> [STATED EXERCISE]: Rewrite the entries from the line containing "Názvosloví vlnitých lepenek (407, 2293)" through the line containing "Lepicí pásky s potiskem (399, 2182)", swapping "s potiskem" for "s logem" and leaving everything else unchanged.

> [DATA]:
********************

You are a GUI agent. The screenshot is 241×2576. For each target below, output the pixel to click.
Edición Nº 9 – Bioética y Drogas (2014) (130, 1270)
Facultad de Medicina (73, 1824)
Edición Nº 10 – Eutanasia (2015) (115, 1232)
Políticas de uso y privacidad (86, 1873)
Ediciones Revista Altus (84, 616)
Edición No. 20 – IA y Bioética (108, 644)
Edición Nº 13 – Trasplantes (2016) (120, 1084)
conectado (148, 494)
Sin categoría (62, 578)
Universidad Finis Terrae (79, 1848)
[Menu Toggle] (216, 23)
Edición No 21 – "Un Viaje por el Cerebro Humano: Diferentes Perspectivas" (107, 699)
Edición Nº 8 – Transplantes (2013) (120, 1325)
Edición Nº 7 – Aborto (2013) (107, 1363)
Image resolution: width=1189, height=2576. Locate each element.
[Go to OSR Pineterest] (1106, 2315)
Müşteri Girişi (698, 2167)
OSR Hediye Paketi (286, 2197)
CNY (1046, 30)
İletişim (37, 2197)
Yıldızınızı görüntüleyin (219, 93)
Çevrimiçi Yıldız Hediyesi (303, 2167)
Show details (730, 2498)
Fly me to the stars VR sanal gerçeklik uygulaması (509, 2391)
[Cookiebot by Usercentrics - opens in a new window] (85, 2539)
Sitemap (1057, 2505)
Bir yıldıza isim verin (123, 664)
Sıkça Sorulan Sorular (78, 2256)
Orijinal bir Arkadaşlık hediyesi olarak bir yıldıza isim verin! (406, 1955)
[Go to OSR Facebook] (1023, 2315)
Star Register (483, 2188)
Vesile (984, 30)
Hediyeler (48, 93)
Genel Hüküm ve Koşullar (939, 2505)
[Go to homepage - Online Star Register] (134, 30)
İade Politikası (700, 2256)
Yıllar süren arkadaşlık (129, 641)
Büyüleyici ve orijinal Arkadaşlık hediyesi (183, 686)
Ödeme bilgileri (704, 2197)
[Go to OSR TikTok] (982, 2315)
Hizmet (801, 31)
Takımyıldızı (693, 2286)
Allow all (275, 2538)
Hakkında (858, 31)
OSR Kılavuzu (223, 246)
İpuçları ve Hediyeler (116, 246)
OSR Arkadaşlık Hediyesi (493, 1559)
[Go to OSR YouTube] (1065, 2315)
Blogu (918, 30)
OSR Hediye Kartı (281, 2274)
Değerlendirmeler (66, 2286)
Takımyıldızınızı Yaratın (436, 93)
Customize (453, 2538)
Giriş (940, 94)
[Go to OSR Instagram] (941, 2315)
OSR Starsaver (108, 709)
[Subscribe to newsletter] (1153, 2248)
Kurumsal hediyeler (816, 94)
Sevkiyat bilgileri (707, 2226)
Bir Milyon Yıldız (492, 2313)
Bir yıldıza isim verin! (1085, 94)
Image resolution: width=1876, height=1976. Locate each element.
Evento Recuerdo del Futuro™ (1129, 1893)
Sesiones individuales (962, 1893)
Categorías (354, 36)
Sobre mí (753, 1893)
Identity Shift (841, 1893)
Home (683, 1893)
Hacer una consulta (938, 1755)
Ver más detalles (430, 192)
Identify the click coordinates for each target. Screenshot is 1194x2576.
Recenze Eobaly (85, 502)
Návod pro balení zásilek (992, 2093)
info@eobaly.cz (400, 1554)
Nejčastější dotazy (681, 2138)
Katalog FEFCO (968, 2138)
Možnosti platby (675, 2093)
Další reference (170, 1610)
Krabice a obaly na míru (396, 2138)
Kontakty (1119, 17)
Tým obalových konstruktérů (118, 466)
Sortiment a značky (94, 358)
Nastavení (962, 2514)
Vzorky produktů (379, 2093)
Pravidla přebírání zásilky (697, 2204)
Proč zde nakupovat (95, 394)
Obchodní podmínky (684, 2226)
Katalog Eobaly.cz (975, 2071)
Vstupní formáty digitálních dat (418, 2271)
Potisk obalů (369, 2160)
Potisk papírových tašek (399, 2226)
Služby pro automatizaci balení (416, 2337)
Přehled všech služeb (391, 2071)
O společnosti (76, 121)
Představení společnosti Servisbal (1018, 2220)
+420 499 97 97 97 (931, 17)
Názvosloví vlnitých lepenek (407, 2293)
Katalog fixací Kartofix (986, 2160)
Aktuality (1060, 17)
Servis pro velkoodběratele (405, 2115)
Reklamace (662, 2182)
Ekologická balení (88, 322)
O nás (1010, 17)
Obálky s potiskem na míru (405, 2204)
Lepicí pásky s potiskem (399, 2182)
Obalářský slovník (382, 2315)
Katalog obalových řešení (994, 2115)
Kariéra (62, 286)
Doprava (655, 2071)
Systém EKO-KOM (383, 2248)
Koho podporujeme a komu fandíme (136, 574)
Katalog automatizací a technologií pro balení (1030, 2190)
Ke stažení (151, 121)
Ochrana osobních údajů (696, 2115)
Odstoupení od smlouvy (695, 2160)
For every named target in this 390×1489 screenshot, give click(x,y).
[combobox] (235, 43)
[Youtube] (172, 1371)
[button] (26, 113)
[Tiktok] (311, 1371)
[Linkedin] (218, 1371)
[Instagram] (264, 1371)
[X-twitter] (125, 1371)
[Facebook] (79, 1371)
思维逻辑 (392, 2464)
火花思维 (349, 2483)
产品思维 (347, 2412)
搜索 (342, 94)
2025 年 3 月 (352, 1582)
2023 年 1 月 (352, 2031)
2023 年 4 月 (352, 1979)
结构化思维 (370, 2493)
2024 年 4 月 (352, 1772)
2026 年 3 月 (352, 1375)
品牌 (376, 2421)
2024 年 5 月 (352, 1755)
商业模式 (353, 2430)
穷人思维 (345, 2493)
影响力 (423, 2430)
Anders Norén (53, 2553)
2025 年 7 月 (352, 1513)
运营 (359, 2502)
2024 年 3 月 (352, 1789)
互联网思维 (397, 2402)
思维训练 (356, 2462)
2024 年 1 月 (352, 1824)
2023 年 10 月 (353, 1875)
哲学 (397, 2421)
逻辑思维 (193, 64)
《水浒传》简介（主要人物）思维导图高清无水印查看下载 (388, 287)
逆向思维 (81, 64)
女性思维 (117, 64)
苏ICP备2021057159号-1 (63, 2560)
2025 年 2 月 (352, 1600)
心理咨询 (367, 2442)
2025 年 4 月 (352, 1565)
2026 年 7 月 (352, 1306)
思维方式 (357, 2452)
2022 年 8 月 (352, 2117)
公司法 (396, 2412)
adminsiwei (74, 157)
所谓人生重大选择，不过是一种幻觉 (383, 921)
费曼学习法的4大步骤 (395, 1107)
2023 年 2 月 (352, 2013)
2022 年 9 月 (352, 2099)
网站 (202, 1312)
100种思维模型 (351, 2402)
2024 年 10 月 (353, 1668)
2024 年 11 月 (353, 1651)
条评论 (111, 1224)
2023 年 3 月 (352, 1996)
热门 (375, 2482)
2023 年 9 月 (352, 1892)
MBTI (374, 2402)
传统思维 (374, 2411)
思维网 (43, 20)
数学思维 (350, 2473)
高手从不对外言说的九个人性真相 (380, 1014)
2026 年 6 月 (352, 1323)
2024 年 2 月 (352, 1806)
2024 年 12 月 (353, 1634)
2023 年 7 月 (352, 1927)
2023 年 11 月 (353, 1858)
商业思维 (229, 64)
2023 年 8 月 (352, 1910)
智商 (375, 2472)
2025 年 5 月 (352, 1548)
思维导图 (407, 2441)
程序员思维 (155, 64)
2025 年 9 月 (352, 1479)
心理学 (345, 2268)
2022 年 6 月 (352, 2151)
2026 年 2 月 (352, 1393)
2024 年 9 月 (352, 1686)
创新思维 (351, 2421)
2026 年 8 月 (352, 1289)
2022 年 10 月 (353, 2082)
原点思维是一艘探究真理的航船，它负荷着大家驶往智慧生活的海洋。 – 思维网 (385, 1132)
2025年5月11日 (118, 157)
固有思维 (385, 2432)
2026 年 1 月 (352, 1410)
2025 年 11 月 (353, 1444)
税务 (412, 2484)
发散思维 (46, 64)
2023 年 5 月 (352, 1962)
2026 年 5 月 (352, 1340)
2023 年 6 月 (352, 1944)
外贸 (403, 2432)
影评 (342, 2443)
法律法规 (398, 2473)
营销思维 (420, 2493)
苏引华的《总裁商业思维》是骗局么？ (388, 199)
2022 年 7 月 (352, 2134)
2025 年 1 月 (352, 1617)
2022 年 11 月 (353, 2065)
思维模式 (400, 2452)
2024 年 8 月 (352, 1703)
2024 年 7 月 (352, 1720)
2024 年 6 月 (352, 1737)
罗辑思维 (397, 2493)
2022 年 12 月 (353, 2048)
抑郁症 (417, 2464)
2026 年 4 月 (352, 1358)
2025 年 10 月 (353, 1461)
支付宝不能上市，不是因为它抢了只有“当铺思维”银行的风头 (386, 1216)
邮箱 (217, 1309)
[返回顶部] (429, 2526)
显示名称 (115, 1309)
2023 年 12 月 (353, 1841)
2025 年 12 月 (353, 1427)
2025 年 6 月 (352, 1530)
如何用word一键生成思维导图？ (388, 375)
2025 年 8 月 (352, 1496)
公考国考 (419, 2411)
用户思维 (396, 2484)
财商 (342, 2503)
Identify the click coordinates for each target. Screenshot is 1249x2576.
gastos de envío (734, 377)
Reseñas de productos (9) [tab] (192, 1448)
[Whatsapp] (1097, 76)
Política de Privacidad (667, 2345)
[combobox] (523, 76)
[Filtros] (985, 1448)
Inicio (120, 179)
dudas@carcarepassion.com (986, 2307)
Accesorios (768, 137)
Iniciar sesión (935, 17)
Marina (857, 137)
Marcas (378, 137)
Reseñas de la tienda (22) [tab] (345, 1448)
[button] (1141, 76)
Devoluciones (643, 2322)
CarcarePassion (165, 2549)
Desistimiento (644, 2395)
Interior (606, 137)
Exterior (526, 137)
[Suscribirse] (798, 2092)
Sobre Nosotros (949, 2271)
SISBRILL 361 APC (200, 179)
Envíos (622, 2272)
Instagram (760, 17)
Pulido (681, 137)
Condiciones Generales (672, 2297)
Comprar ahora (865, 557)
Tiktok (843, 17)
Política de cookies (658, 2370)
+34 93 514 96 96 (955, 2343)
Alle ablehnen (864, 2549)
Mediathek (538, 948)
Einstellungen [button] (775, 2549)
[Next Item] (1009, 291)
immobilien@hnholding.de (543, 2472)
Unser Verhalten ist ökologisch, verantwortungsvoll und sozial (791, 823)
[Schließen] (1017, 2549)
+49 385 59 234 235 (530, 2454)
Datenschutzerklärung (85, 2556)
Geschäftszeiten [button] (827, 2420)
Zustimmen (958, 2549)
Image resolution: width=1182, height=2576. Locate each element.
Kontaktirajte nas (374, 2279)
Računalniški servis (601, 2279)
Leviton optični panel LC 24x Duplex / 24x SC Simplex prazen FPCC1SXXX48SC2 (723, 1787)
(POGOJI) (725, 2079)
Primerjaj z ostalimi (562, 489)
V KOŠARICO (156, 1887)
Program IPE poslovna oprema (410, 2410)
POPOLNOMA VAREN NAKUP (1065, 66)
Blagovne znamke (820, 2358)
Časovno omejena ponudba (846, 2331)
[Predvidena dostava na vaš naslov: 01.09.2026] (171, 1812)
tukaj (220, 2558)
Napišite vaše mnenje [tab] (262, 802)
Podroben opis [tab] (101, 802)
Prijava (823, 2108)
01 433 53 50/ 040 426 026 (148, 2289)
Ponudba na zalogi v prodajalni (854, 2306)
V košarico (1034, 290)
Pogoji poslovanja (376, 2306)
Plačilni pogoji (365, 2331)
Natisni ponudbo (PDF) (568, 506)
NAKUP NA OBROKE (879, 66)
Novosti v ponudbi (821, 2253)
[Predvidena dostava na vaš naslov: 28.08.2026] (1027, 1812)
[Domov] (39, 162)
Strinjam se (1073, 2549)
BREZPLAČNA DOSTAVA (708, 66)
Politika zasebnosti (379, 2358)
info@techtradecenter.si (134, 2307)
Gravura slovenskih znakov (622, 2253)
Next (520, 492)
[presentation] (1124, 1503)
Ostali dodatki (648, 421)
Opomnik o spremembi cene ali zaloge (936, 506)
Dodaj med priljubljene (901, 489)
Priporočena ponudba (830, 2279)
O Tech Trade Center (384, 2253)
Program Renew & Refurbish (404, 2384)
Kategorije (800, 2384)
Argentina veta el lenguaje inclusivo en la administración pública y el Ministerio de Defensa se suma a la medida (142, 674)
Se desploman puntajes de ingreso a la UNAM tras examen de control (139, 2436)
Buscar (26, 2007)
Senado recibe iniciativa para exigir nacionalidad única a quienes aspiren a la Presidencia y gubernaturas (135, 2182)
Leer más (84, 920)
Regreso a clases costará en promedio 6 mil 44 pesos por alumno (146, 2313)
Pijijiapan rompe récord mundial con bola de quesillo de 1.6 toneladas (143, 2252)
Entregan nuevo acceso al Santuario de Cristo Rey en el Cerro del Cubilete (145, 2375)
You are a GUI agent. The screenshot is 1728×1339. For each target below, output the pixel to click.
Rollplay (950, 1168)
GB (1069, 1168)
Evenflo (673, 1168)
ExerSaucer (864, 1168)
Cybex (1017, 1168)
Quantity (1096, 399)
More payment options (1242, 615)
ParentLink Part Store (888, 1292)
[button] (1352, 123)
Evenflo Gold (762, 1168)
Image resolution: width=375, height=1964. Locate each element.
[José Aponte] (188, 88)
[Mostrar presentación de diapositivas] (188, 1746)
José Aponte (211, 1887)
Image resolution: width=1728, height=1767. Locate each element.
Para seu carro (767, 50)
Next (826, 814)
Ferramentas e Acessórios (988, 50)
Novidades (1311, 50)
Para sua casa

********************

> [RESPONSE TO THE EXERCISE]:
Názvosloví vlnitých lepenek (407, 2293)
Katalog fixací Kartofix (986, 2160)
Aktuality (1060, 17)
Servis pro velkoodběratele (405, 2115)
Reklamace (662, 2182)
Ekologická balení (88, 322)
O nás (1010, 17)
Obálky s logem na míru (405, 2204)
Lepicí pásky s logem (399, 2182)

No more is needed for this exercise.